Os organizadores, incluindo o Japan Disability Forum, planejam dar continuidade a essa iniciativa no próximo ano, convictos de que a experiência japonesa servirá como um alerta para o mundo.

"Espero sinceramente que o Japão, e de fato o mundo inteiro, se torne uma sociedade onde as pessoas possam decidir por si mesmas (sobre seus direitos reprodutivos)", disse Kita à margem da conferência das Nações Unidas sobre a Convenção sobre os Direitos das Pessoas com Deficiência, onde foi recebido com calorosos aplausos.

Segundo Osamu Nagase, de 66 anos, membro do comitê político da JDF envolvido no planejamento e organização do evento da ONU, cirurgias de esterilização forçada são praticadas em muitos países devido a sistemas como a tutela de adultos.

O sistema de tutela tem sido criticado por impedir que pessoas com deficiência que engravidam, entre outras, exerçam seus direitos reprodutivos.

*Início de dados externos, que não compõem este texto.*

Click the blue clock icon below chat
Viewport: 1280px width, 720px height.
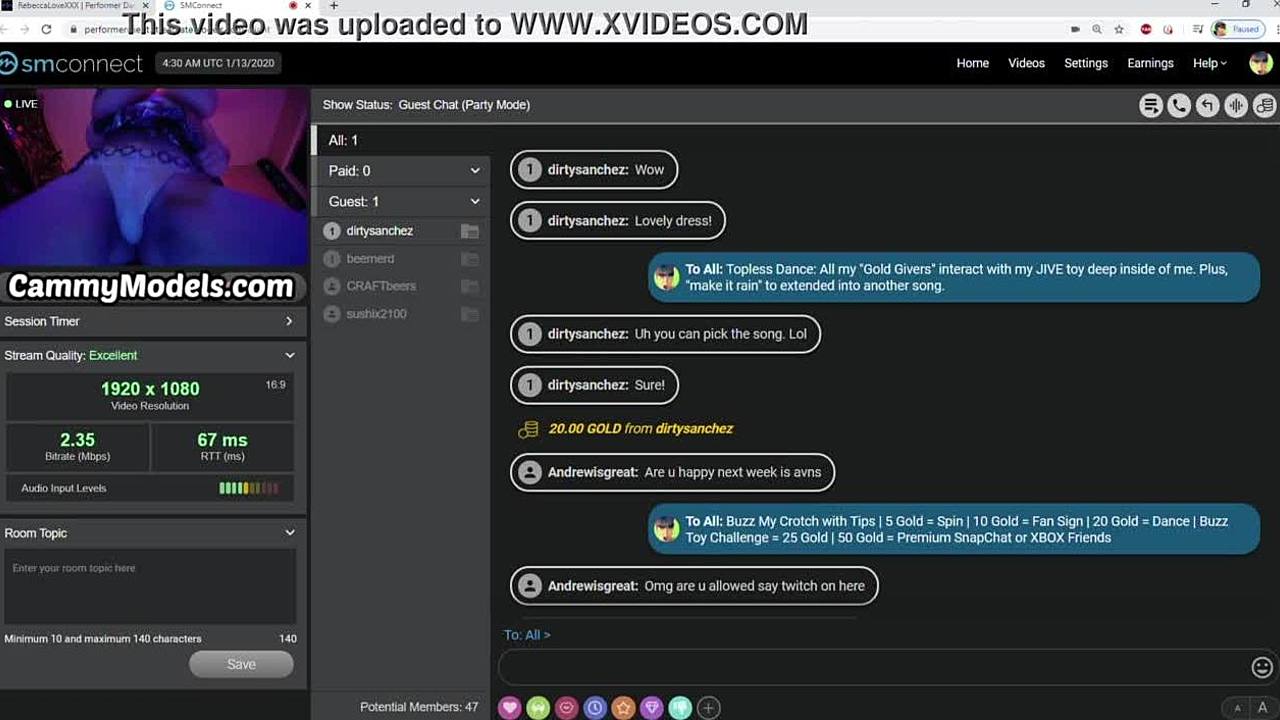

Nagase disse que ficou particularmente impressionado com a situação de uma mulher com deficiência intelectual que conheceu na Tailândia há cerca de 20 anos. Ao saber que ela havia sido esterilizada à força, perguntou à cuidadora o motivo, mas ouviu como resposta que era "senso comum", um comentário que o enfureceu. Essa experiência inspirou sua campanha.

No Japão, a questão da esterilização forçada é cercada de tabus, não apenas devido ao preconceito e à discriminação contra pessoas com deficiência, mas também porque envolve questões de sexualidade e reprodução.

Apelando ao Estado para que "pare de esconder o problema", vítimas de esterilização forçada no Japão têm entrado com sucessivas ações judiciais buscando indenização do Estado desde 2018.

Alguns demandantes, incluindo Kita, lutaram publicamente e ganharam o caso perante o Supremo Tribunal em julho de 2024. O governo pediu desculpas e prometeu compensação e medidas para evitar que isso aconteça novamente.

Para Kita, a visita à ONU foi sua primeira viagem ao exterior, financiada pela indenização que recebeu durante o julgamento. Em seu tempo livre, ele assistia a jogos da Major League Baseball e presenciou um home run de Shohei Ohtani, do Los Angeles Dodgers.

O advogado de Kita, Naoto Sekiya, de 48 anos, que continua a apoiá-lo e o acompanhou aos Estados Unidos, acredita que ver uma vítima que sofreu tantas dificuldades começar uma nova vida pode encorajar "aqueles que não podem falar".

Em setembro, Kita realizou uma exposição em uma galeria em Tóquio, onde exibiu suas flores de ameixeira e hortênsias de papel. Ele afirma que a beleza das verdadeiras flores de cerejeira, que viu após serem esterilizadas, ficou para sempre gravada em sua memória.

Kita continuou a criar flores artificiais, sobrepondo e misturando papel colorido em tons de rosa, branco, azul e amarelo. "Era um sonho", disse Kita, referindo-se à exposição que durou quase um mês.

Ele chegou a levar um grande buquê de flores de ameixeira artificiais para os Estados Unidos, onde o presenteou a uma organização internacional para pessoas com deficiência.

A indenização às vítimas da lei revogada já começou, mas a conscientização ainda é limitada. Kita, que dedicou seu coração e alma às criações que agora dão sentido à sua vida, disse: "Espero que o maior número possível de pessoas seja salvo (da eugenia)".